Stored data
/---

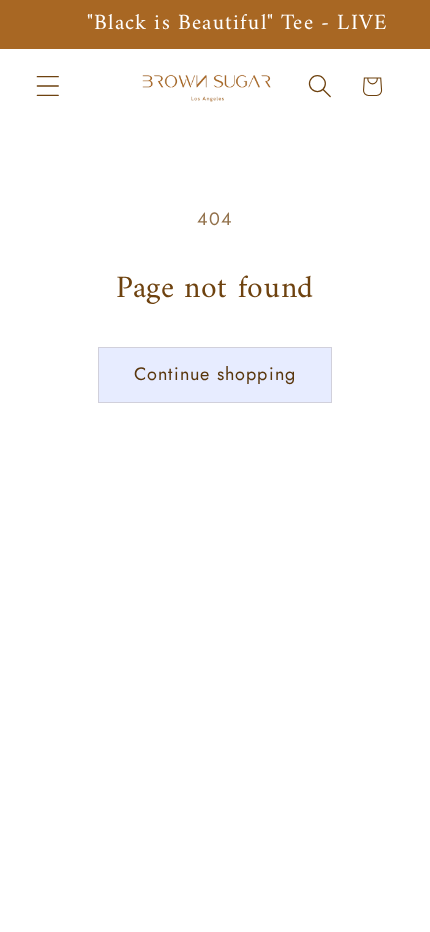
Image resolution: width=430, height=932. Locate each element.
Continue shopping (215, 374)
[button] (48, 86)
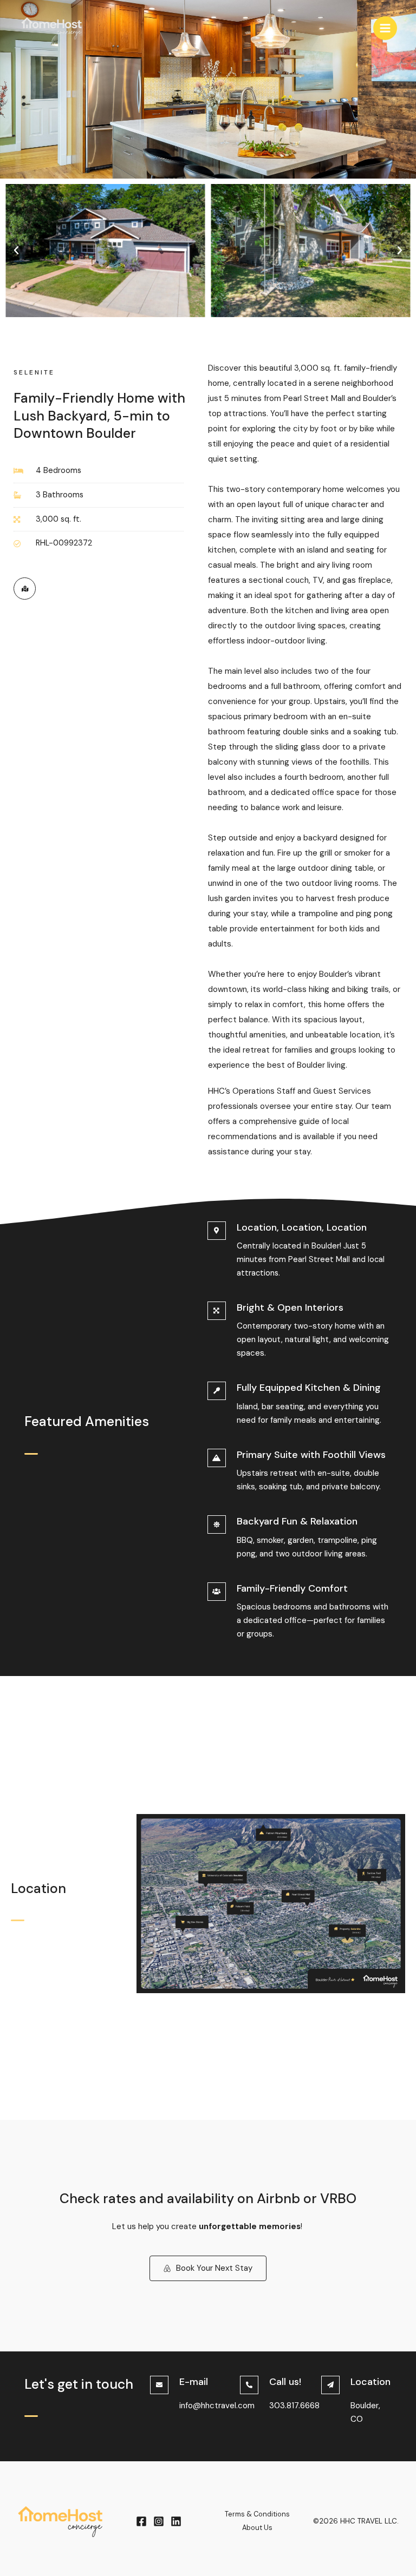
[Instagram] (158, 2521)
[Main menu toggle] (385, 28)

\---

▶ **What the task requires**
Output, exactly, all the records above; include no pictures.

▶ **Result**
Image resolution: width=430, height=932. Locate each element.
Continue shopping (215, 374)
[button] (48, 86)
[Instagram] (158, 2521)
[Main menu toggle] (385, 28)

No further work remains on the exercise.